At the very top of the list of foods every man should be able to master has to be the classic steak. 

Beef is bouncing back, right in time for all your big summer cookouts, and steaks in particular are regaining the culinary high ground. Once exiled with the rest of red meat for possibly destroying your heart and raising cholesterol, many health and diet experts are now preaching the benefits of getting steak back on your plate.
Loaded with muscle-building protein, iron and zinc, Steaks are packed with selenium, which, say researchers, reduces a man’s risk of prostate cancer.

Stefan Porter of Meat Porter explains below how steak should be cooked for optimal taste and bragging rights. 

The perfect cut

For cooking at home, choose a Sirloin or Rib-eye that has a good marbling of fat throughout. This is the white lines of fat that run through the steak itself, which enhance the flavour and keep the steak moist as it cooks, from the inside out. Also look for something that’s been hung (the process used to age meat and make it more tender), for a minimum of 21 days and ideally as long as 35 days. This will ensure a really flavoursome, tender meat.

Remove your steak from the fridge around 30 minutes before cooking, cover and leave it to reach room temperature. This is to ensure the fibres of the meat stay relaxed when added to a hot pan, allowing it to release its full flavour.

Looking for something different, become a steak expert >>

Season it well

In regards to seasoning, the jury is torn. Some chefs say to only season with freshly milled black peppercorn before cooking to ensure it doesn’t dry out, whereas top London steak restaurants urge you to season the meat well with both salt and pepper, in order to build up a delicious salty crust.

Adding flame to the fire

Before you begin, heat your griddle or frying pan over a high heat until it’s smoking hot and add about a teaspoon of good quality olive oil. Once the pan’s ready, drop the steak in with one fluid motion, adding only one or two steaks per pan, so that there’s enough room for each to really render in the fat.

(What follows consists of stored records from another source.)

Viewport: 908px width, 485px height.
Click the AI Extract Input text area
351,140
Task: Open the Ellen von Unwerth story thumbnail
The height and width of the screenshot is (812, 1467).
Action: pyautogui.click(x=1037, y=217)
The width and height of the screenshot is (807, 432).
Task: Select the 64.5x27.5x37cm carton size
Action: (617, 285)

Sear each side until it is sealed and begins to crisp up nicely, flip it – every 15-20 seconds to be exact. This will help to seal in the flavours and keep it moist.

Timing is everything

Whether you like it soft and pink or chargrilled and juicy, to cook the steak just right, attention must be paid. Depending on how you like your steak cooked, the below is a guide for how many minutes to cook a steak that’s about 8oz, on each side:

  • Blue: 1 minute
  • Rare: 1 and a half minutes
  • Medium-rare: 2 minutes
  • Medium: 2 and a half minutes
  • Medium-well done: 4-5 minutes

To test which stage the meat is at you can use your finger to press firmly on the surface of the thickest part. If it feels spongy it’s rare, if it has a slight resistance but still feels soft it’s medium and if it feels firm it’s well done.

Having a rest

Almost as important as cooking the steak itself, is giving it enough time to rest. This allows the heat to travel through to the centre and for the fibres to relax and absorb all of those delicious juices. Leave your steak somewhere hot – on top of an oven or hob for 5-10 minutes once it’s cooked and remember – if the steak oozes when you cut it, it hasn’t had enough time to rest.